**EXERCISE**
Return all lines in the data where the string "post" can be found.

**EXERCISE INPUTS**
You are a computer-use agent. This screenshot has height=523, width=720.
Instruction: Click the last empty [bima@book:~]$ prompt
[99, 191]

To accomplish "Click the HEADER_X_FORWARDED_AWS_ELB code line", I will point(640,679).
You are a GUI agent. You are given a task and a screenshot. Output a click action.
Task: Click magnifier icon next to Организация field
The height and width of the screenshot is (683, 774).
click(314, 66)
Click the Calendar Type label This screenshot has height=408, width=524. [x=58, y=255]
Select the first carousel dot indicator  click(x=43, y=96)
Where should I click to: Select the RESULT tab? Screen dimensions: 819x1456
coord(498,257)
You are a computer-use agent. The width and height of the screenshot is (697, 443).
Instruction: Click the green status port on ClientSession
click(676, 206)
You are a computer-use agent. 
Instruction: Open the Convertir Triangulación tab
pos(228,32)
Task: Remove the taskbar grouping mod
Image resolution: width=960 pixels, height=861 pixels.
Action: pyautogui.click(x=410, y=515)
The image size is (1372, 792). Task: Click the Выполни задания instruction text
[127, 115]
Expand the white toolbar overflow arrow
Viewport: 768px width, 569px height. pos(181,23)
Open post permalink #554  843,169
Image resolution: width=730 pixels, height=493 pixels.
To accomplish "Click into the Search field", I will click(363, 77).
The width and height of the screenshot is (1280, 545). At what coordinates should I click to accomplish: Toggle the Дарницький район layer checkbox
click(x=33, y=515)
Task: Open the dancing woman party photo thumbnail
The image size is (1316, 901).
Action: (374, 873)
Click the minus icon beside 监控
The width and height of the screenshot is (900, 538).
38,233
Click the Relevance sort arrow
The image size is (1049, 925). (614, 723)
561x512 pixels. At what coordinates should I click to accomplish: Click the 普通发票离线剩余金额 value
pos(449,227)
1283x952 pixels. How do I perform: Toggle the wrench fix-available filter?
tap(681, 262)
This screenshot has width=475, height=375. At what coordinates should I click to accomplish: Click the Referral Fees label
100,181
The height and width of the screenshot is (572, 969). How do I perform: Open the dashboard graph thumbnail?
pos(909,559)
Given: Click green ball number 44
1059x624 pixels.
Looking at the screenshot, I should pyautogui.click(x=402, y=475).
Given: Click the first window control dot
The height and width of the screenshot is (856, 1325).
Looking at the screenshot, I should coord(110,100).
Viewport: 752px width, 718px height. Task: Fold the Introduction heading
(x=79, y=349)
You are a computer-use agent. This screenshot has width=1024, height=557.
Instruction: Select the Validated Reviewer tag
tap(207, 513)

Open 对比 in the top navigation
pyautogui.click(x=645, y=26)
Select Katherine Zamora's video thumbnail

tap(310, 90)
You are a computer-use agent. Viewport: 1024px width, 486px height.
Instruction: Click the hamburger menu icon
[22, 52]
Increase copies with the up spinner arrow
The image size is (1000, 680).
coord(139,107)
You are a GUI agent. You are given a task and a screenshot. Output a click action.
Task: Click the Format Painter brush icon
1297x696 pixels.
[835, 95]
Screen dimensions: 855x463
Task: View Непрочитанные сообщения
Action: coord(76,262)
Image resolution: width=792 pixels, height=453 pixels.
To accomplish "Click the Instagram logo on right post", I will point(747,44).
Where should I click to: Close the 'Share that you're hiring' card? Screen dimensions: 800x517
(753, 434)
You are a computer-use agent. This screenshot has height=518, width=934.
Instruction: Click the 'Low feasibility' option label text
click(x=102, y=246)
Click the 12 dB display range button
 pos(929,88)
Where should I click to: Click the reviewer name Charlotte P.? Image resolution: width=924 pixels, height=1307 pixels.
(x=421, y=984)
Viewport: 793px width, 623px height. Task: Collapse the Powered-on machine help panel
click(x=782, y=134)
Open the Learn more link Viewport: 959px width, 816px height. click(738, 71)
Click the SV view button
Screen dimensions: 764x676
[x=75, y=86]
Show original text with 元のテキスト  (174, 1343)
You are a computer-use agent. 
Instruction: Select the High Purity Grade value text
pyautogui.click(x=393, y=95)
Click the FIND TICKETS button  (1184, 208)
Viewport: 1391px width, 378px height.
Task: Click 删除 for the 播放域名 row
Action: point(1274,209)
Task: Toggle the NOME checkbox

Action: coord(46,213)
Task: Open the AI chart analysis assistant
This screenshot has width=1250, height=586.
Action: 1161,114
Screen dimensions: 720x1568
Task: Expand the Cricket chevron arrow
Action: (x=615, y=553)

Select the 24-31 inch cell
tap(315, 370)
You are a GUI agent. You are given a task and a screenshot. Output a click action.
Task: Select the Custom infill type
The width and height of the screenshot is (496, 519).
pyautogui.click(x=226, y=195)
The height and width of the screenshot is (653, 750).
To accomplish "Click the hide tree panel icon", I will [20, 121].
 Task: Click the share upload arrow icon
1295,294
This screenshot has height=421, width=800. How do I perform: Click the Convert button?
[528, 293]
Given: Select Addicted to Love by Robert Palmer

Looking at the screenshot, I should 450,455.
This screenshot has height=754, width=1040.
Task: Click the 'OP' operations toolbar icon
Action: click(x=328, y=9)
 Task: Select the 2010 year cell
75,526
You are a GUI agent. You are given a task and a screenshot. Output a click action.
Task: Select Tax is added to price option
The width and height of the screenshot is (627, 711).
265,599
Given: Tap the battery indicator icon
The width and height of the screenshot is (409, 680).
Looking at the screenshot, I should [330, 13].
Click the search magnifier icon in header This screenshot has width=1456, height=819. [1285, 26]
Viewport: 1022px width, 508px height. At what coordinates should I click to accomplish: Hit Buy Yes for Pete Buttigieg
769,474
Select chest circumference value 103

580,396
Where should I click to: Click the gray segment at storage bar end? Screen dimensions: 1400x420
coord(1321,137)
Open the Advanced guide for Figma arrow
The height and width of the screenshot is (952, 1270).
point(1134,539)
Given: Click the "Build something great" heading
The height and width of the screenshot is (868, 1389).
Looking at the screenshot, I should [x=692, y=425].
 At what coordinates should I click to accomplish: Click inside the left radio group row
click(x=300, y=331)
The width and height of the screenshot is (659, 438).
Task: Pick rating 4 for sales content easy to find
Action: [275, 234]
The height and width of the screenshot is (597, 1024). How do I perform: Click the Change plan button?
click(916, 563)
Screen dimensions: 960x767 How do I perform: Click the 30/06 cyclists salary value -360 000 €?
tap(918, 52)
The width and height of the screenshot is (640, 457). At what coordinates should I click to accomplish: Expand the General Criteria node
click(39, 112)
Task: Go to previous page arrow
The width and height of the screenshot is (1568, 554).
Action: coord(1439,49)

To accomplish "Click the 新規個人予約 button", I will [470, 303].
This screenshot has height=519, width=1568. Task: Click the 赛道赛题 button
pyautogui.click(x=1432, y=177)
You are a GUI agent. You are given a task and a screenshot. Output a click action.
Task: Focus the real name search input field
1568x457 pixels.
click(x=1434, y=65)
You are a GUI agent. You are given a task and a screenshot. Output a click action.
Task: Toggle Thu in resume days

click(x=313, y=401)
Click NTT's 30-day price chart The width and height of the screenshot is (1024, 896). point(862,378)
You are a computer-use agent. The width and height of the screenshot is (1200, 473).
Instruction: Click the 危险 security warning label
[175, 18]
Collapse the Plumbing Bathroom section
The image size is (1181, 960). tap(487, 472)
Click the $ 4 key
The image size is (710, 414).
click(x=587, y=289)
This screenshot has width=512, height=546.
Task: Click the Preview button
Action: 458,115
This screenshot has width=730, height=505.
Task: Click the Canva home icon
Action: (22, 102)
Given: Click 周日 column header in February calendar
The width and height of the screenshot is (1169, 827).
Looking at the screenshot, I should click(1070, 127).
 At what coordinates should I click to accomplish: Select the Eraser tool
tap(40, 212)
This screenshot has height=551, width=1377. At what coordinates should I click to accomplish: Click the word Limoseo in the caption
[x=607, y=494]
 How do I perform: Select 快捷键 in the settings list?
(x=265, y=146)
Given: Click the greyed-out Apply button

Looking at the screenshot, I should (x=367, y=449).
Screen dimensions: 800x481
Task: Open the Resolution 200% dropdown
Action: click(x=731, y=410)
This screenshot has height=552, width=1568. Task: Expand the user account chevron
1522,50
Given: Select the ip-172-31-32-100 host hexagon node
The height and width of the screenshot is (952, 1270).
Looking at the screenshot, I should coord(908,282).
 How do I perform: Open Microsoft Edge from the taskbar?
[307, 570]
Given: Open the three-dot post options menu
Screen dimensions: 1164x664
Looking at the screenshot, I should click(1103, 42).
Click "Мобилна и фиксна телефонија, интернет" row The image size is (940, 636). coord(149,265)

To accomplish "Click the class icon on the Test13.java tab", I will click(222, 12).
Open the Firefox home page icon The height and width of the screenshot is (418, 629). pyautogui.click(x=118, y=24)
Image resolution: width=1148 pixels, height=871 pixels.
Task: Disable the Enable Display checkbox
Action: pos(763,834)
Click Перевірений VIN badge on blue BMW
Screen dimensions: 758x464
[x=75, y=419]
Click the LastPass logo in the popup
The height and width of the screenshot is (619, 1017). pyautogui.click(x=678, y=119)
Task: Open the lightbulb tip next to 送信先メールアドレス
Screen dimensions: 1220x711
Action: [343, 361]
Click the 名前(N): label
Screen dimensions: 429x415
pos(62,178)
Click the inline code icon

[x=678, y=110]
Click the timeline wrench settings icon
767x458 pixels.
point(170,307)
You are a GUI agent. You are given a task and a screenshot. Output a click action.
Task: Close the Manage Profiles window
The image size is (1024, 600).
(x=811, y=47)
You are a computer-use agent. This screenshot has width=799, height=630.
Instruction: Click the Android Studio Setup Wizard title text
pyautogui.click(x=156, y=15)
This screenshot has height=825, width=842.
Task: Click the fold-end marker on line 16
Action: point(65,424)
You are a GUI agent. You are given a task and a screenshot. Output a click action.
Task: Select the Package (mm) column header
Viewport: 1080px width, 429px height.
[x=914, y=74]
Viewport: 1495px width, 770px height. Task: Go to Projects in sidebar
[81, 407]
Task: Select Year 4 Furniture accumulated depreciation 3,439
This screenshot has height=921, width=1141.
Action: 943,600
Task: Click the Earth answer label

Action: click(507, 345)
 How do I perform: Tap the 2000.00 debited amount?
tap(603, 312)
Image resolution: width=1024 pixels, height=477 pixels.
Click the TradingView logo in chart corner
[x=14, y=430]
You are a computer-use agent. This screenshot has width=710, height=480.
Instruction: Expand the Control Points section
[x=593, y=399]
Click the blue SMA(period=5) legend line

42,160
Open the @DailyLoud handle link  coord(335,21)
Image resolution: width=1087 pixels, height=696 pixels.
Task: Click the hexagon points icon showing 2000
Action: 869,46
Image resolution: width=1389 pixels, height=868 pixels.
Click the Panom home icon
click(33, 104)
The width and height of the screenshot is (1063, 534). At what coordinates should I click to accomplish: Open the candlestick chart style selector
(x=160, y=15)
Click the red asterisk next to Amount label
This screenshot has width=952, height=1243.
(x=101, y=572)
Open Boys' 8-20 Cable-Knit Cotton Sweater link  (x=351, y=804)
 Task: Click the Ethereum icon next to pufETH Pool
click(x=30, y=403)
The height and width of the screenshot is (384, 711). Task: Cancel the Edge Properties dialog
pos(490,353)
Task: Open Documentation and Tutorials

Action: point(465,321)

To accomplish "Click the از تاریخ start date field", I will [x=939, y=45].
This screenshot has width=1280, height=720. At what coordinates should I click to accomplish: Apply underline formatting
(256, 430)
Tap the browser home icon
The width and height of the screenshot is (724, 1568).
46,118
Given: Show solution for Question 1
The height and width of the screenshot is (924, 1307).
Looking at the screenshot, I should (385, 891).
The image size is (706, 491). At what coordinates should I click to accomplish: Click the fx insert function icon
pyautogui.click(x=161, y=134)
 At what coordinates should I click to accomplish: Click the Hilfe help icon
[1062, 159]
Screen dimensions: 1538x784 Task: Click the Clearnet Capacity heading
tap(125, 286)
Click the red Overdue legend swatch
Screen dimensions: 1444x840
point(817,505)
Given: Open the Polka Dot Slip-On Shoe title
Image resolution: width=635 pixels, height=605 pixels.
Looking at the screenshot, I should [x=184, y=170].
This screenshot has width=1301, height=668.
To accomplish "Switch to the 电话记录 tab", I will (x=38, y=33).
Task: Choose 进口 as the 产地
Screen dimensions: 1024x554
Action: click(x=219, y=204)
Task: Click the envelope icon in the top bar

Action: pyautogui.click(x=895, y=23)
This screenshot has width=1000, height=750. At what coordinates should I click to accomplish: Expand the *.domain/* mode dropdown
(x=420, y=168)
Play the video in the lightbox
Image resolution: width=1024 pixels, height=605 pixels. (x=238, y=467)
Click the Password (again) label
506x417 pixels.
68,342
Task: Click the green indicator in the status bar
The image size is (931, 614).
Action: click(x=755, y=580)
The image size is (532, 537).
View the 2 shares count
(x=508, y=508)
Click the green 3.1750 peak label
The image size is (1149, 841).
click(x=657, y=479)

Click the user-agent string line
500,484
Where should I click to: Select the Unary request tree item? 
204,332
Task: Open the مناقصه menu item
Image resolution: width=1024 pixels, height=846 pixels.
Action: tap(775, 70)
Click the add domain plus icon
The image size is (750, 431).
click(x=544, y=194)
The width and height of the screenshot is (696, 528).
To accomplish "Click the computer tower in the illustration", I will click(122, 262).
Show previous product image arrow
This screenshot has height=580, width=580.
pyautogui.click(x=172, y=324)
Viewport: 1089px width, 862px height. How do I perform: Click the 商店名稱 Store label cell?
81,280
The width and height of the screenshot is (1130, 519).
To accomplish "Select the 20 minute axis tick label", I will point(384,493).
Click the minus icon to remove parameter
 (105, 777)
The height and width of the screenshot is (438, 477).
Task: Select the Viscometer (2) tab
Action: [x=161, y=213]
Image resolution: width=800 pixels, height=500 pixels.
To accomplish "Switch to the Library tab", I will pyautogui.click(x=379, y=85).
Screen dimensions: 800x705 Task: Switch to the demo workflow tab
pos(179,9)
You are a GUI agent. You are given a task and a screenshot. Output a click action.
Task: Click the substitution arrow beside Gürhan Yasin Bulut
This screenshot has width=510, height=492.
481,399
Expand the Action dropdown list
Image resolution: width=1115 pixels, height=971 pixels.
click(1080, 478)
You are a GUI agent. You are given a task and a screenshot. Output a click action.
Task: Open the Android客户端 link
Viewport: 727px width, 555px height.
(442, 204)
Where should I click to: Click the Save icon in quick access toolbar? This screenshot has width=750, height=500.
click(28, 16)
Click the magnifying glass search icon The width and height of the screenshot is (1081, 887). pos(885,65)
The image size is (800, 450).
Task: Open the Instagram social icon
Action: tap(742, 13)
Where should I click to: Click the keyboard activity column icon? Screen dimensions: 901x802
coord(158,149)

**WRITTEN ANSWER**
Open post permalink #554  843,169
To accomplish "Click the Instagram logo on right post", I will point(747,44).
Given: Open the three-dot post options menu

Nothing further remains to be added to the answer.